## Task goal
For the entries below, report every line that includes the word "Select".

## Source data
--------

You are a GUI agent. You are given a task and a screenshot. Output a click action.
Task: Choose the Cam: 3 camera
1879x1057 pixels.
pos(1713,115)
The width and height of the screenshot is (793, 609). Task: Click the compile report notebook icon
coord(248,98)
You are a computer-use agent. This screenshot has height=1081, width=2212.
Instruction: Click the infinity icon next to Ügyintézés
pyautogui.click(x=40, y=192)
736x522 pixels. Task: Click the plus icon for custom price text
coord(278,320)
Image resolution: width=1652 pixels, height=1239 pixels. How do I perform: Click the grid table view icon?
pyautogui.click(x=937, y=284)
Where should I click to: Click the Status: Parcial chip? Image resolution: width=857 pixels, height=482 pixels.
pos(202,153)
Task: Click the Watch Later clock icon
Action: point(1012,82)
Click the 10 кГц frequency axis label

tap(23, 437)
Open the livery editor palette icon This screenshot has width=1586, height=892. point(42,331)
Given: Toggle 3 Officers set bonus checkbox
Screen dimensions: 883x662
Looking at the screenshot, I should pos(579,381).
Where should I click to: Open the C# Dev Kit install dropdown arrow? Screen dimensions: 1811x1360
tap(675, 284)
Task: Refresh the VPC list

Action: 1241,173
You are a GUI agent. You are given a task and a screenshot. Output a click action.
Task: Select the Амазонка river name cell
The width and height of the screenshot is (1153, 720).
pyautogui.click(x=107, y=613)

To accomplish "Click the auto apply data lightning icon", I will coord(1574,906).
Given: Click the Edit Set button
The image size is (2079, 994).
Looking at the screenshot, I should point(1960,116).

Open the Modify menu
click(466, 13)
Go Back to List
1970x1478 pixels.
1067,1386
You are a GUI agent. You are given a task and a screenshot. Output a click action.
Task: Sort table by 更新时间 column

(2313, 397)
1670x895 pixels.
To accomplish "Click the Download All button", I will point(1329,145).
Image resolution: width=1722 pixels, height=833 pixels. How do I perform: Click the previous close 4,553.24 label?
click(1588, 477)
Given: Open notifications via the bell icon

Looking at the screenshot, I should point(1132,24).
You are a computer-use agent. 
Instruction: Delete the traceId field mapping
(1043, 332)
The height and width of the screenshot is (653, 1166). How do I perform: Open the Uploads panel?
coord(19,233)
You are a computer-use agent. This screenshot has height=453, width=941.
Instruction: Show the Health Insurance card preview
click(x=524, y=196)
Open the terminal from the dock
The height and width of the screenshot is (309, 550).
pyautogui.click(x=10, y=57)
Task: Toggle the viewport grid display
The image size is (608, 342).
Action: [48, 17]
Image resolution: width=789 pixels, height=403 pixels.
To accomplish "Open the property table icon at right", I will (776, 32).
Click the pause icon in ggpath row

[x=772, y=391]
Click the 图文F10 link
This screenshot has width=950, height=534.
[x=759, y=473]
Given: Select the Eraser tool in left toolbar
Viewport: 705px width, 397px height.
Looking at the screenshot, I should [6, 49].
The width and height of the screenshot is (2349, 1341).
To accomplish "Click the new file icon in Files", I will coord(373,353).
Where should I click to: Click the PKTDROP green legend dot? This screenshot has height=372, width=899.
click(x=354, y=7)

--------

## Completed task
Task: Select the Амазонка river name cell
Given: Select the Eraser tool in left toolbar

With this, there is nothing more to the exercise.